Si segnala tristemente che nella città di Milano sono presenti numerosi micronidi del Comune in appalto a cooperative, in strutture che non hanno spazi esterni per i bambini che li frequentano. Uno di questi è proprio il micronido De’Bognetti nella via omonima del nostro quartiere. Pur essendo circondato dal verde della scuola elementare, il micronido riposto al pianterreno di una piccola ala della scuola, due stanze in totale, ospiterà dieci bambini che non vedranno la luce se non dalle finestre…In compenso sui davanzali si intravedono timide piantine di basilico.

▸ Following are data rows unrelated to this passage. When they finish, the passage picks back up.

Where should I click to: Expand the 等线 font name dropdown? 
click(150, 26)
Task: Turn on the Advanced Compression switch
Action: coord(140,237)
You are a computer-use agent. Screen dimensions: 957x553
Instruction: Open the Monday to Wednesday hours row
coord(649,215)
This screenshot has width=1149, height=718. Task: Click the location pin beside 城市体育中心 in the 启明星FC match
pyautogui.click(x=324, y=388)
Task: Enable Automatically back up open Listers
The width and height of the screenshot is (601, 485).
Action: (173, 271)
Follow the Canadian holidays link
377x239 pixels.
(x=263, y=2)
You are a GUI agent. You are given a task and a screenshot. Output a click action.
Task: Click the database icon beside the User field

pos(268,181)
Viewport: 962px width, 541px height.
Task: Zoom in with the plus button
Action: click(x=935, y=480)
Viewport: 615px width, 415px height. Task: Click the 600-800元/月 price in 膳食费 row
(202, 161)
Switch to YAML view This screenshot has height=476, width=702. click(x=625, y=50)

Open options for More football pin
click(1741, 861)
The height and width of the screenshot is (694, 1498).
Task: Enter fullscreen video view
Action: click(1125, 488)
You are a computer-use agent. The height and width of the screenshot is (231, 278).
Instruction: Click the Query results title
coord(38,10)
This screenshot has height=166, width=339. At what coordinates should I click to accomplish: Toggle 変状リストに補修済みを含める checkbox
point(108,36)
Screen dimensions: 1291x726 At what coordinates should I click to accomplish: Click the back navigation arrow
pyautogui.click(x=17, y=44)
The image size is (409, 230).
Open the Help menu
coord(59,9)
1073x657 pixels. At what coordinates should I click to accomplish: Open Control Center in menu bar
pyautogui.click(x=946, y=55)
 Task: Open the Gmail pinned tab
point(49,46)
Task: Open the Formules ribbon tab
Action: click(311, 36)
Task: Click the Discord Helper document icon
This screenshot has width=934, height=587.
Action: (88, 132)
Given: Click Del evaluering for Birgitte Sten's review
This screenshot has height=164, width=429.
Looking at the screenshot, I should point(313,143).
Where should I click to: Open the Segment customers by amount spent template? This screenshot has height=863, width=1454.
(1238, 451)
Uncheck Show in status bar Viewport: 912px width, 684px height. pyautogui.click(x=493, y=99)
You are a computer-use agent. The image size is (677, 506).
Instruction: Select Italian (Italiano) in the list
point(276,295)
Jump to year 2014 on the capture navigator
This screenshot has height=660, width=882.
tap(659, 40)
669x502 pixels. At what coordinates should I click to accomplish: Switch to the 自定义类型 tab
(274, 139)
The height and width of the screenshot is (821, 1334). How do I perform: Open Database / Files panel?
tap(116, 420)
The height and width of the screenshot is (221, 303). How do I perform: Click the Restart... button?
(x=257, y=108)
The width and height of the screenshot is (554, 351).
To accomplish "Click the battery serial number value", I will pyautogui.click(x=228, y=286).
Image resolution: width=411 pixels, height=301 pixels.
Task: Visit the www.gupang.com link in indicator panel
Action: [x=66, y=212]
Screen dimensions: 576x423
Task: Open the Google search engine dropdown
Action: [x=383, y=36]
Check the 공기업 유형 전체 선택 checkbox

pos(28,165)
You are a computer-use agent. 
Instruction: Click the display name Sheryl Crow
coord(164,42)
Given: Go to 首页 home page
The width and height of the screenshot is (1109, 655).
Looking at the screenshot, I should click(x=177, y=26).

Considerando l’importanza per la buona crescita psicofisica dell’esistenza di momenti di svago all’aperto, anche solo per prendere quel poco di sole che Milano offre, mi domando che senso abbia autorizzare strutture non dotate di queste pertinenze. Per sventolare dei numeri, per far vedere che i posti ci sono, dobbiamo abbassare la qualità delle strutture per i nostri bambini?
Una madre indignata.
















In effetti è un bel problema..
D’altra parte l’italia è tra i paesi europei in cui non vengono raggiunti gli standard per i servizi all’infanzia previsti dagli obiettivi di Barcellona del 2002 (si veda questo documento dal sito Unicef: http://www.unicef.it/flex/cm/pages/ServeAttachment.php/L/IT/D/D.aaf9f658bab939e56991/P/BLOB:ID%3D5346
Saranno poi non so quanti anni che non vengono più costruite strutture scolastiche pubbliche all’interno dei nuovi quartieri..(in particolare i nidi d’infanzia sono stati quasi completamente delegati al privato).. Per cui non c’è quasi da stupirsi se le strutture esistenti non rispettano i diritti fondamentali dell’infanzia. Ma comune ed altri enti che fanno al proposito? Perchè nella regione più ricca d’italia, non sono garantiti a tutti i servizi pubblici essenziali e di qualità?